In the following we want to compare findings in insects with the results presented here. A behavior, similar to the saccadic gaze strategy we found in birds (Eckmeier et al., 2008) was already described for several insect species (Land, 1973; Hateren and Schilstra, 1999; Schilstra and Hateren, 1999; Boeddeker et al., 2010; Braun et al., 2010; Geurten et al., 2010; Kern et al., 2012). Electrophysiological studies on blowflies suggest that the separation of rotational and translational optic flow facilitates the processing of distances to objects in the environment (Kern et al., 2005; Karmeier et al., 2006; Egelhaaf et al., 2012; Liang et al., 2012). With regard to optic flow, response properties were described in flies that show similarities to those we found in the zebra finch, with the important exception that all the fly neurons are strictly directionally selective. For example, the so called H1 neuron responds to self-rotation (Krapp, 1999; van Hateren et al., 2005), VS and HS neurons encode ambiguous information on translation and rotation (Karmeier et al., 2006). The HSE neuron responds mainly to self-rotation if simplified rotational and translational stimuli are used. However, as Kern et al. (2005) found out, the same neuron, if stimulated by naturalistic motion sequences, exhibited the most intense and stimulus related responses not during the saccades of the fly (where the predominant motion is rotatory), but in the translational periods between saccades.

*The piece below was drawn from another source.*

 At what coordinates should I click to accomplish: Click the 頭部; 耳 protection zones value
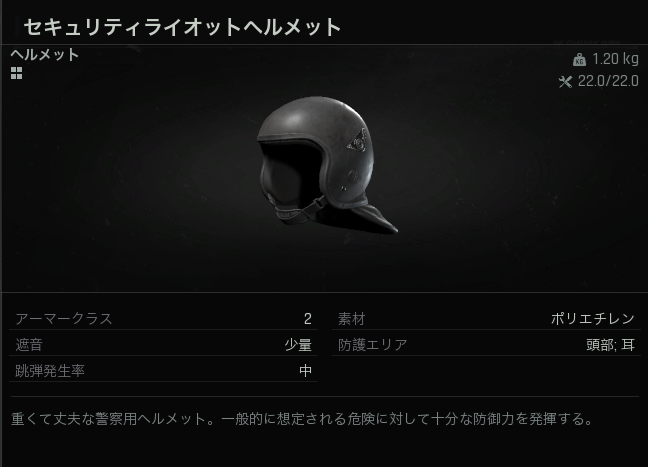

As found for the HSE neuron in flies, the response to simplified optic flow in nucleus rotundus of the zebra finch did not serve to predict the neuronal activity during the naturalistic optic flow stimulus. Strikingly, none of the neurons, including the rotation preferring ones, were activated during fast gaze shifts in the naturalistic stimulus, although there were very salient, high-velocity events in the optic flow (Figure 6). For mammals saccadic eye movements are known to suppress information probably using an efference copy (corollary discharge) of the eye movement (Von Holst, 1954; Bremmer et al., 2009). However, since our animals were anaesthetized, efference copies are unlikely to play a role. An alternative and probably more parsimonious explanation would be that the very high speeds of the saccades lie outside the range of velocities nucleus rotundus neurons are tuned to. We have shown previously in a behavioral study (Eckmeier and Bischof, 2008) that the fastest rotational movement a zebra finch follows with an optokinetical head rotation in a rotating drum with vertically oriented stripes is about 400°/s. The speed of the rotational flow induced by a saccade always exceeded 400°/s with peak velocities ranging up to ca. 2000°/s.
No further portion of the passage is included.